The Privilege of Staying Out of Politics

Yesterday, a dear friend of mine and I were catching up on each other’s lives after not having spoken for a while. As our conversation turned to the news of the day, she shared a surprising but not uncommon perspective on the profound fractures here in this nation along the lines of race—and they were revelatory about the dilemma that privilege provides those of us who are both blessed and burdened with it.

While she openly admitted that white supremacy was still a sickening reality in our country, she refused to enter into what she believed to be a distracting and pointless neighborhood: politics.

“I try and stay out of all of that craziness.” she said. “I just think people on both sides get all too worked up over monuments and rallies and partisan bickering and things like that. I just think we should stop with all the social media posts and all the protesting and just love each other.” She expressed fatigue at her social media feed and contemplated turning it all off.

I could see in her eyes that she was sincere in her incredulity at the discord.
I could sense that she genuinely was grieved by it all.
I could tell that she’d decided not to enter into the fray of argument and activism.
And I knew that the option of this emotional and physical distance was evidence of her privilege. She and I share this affliction.

In moments like these, when people’s basic civil rights hang in the balance, when their inherent worth is being contested, when bigotry again rears its head and launches an assault on a marginalized community—those not among that community have a choice of either engaging the oppressors or ignoring them. This decision is itself a luxury afforded by our pigmentation and position. It’s a perk that comes without us asking for it or being aware of it—and one we need to use wisely. 

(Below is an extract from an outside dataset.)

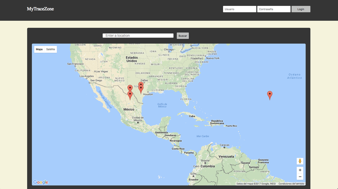Click the Cuba label on the map

click(x=192, y=116)
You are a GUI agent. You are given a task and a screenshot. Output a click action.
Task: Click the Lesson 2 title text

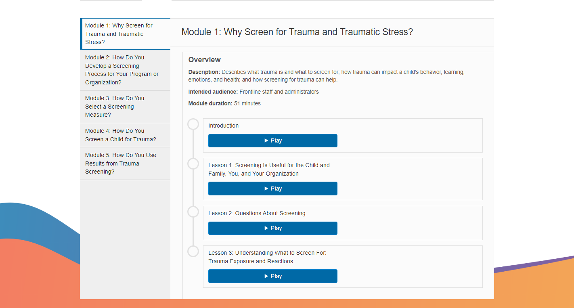coord(257,213)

I know many people like my friend. They’re otherwise decent, responsible, good-hearted men and women, who don’t realize how insulated they are from the kind of fear and threat that people of color, the LGBTQ community, Latinos, or Muslims experience as a working reality—and this insulation gives makes inaction tempting, especially when moving into the fray invites such conflict. That we feel a choice in these moments is even possible, shows the subtle and insidious ways privilege works. It allows us to have urgency as an option—where for others it is a necessity. Some people are fighting for their very lives, and the idea that they could or would opt-out isn’t a consideration. It shouldn’t be an option for any of us if we claim humanity as precious.

There are days when I feel my own white comfort creeping in. When I find myself overwhelmed or disheartened by the steady stream of horrible news parading in front of me, when the collateral damage of the fight feels too great and I’d rather turn it all off for a few days and just “live my life.” It’s a reflex action that I’d have justified a couple of years ago, but now I know better. Now I know that this is my privilege on full display, providing a buffer that were I too indulge it, could keep me cloistered away in a cozy little Caucasian cocoon where activism is an elective endeavor, saved for those moments when I’m okay being inconvenienced with it.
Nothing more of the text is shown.